** Begin Document excerpt **

It's it's where ideas do get debated.
The idea that there's some lockstep requirement now, and that Harriet Myers doesn't meet the demands is silly.
It isn't what this is.
We're not out there, you've got to get a real conservative.
What it be if somebody's saying we need a real conservative, what they really mean is we need somebody who's gonna give them a court that's gonna have to understand the Constitution, and how it is being bastardized by the current culture of the Supreme Court.
I think this debate that's going on on the right actually shows the maturity of the conservative movement and the principled approach to this issue that is being taken.
I mean, the idea that there are elitists, purist, or that we are, that we are elitists or purists or whatever because we question the wisdom of this one thing the president's done.
And the and the criticism, by the way, falls down on several legitimate and thoughtful levels.
I mean, to think that there is elitism going on or litmus testing uh uh being being required is is foolish.
The other side uses old worn liberal arguments to attack us like sexism and glass ceiling and trust me all that.
And now to have the uh the the right wing start using this kind of lingo, puzzling to me, folks.
I know some of these people on the right.
They're they're just they're they're trying to, you know, carve out uh they're new players out there and they're trying to carve out a niche for themselves as the smartest people in the room uh and and all that.

** End Document excerpt **

Exercise set:
a. Revise the commentary from "I mean, to think" to "to me, folks.", changing "glass ceiling" to "double standard".
b. Shorten the paragraph of the commentary that begins "I think this debate" while keeping its main points.
The listing after this point is unrelated to the commentary.

** Begin Data block **

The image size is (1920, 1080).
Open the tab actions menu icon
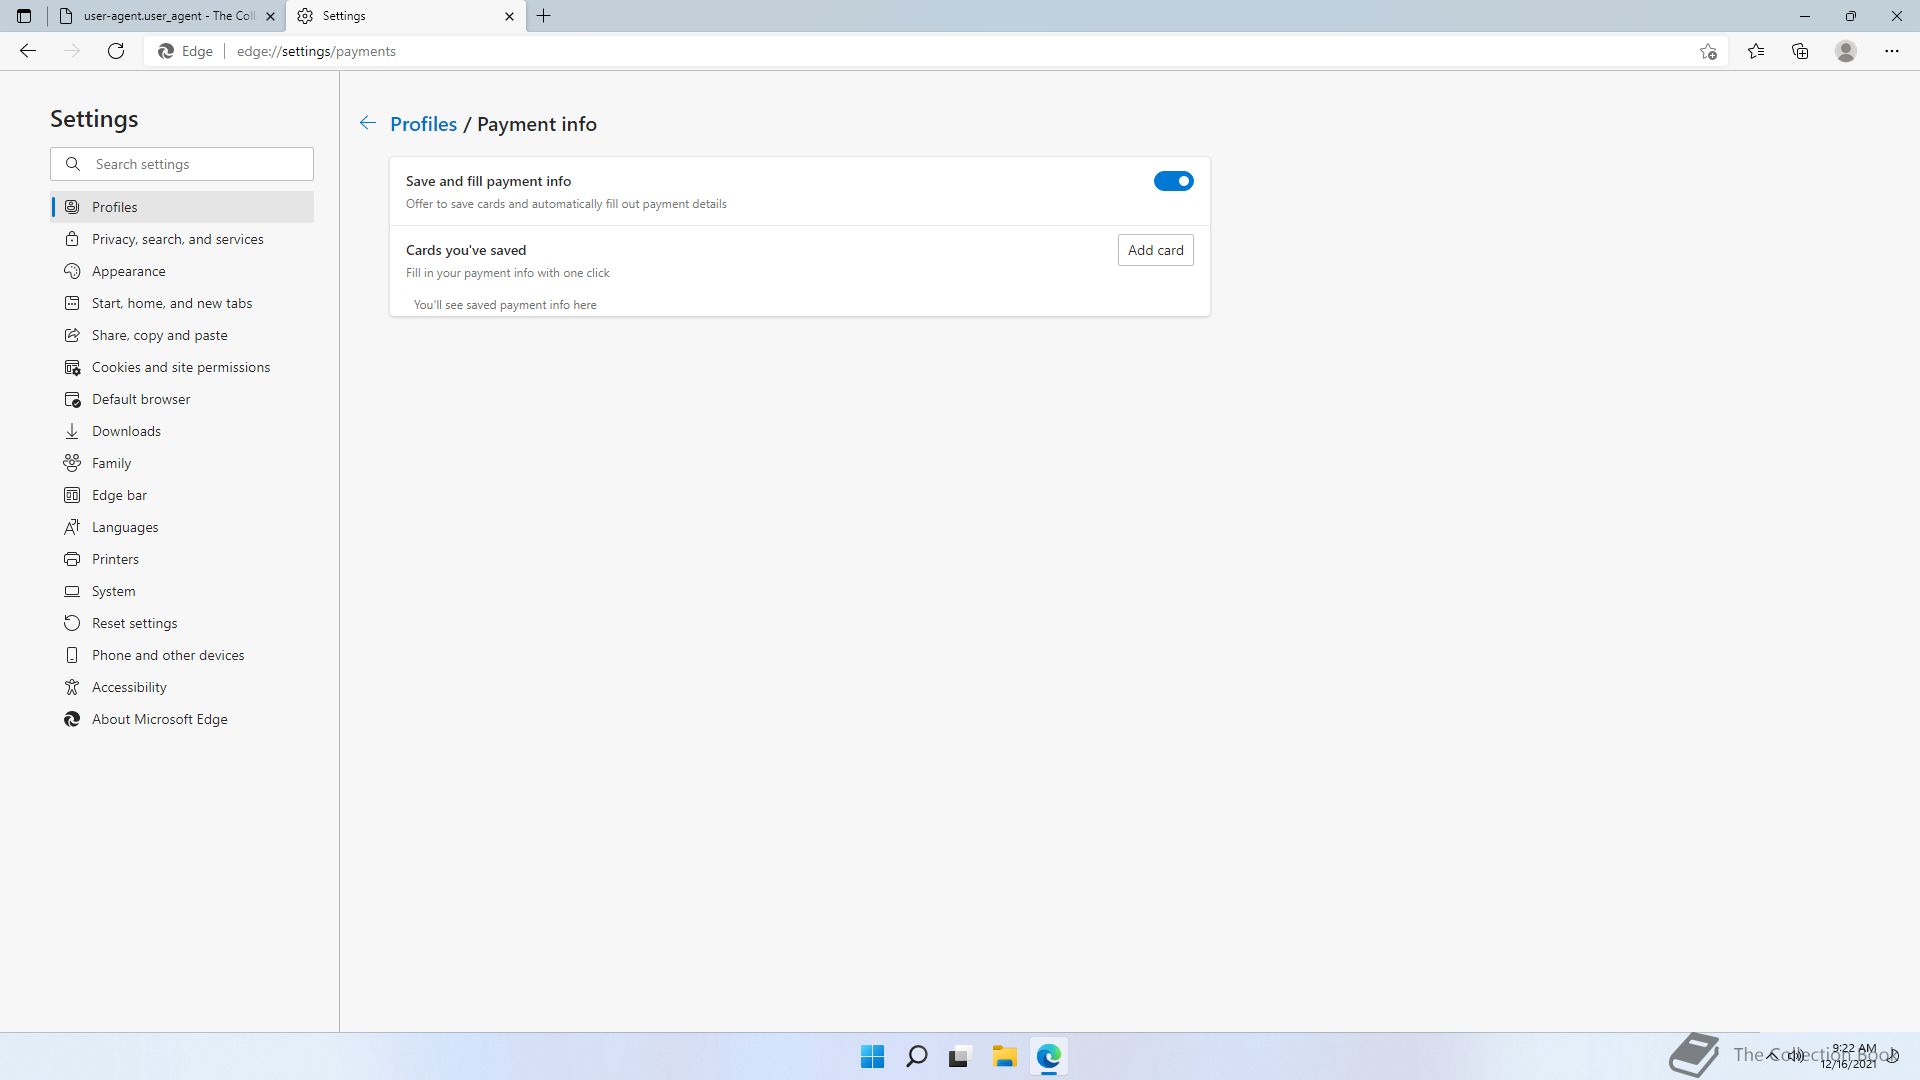[24, 16]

** End Data block **

Worked answers:
a.
I mean, to think that there is elitism going on or litmus testing uh uh being being required is is foolish.
The other side uses old worn liberal arguments to attack us like sexism and double standard and trust me all that.
And now to have the uh the the right wing start using this kind of lingo, puzzling to me, folks.

b. The debate on the right shows that the conservative movement is mature and is taking a principled approach to the issue.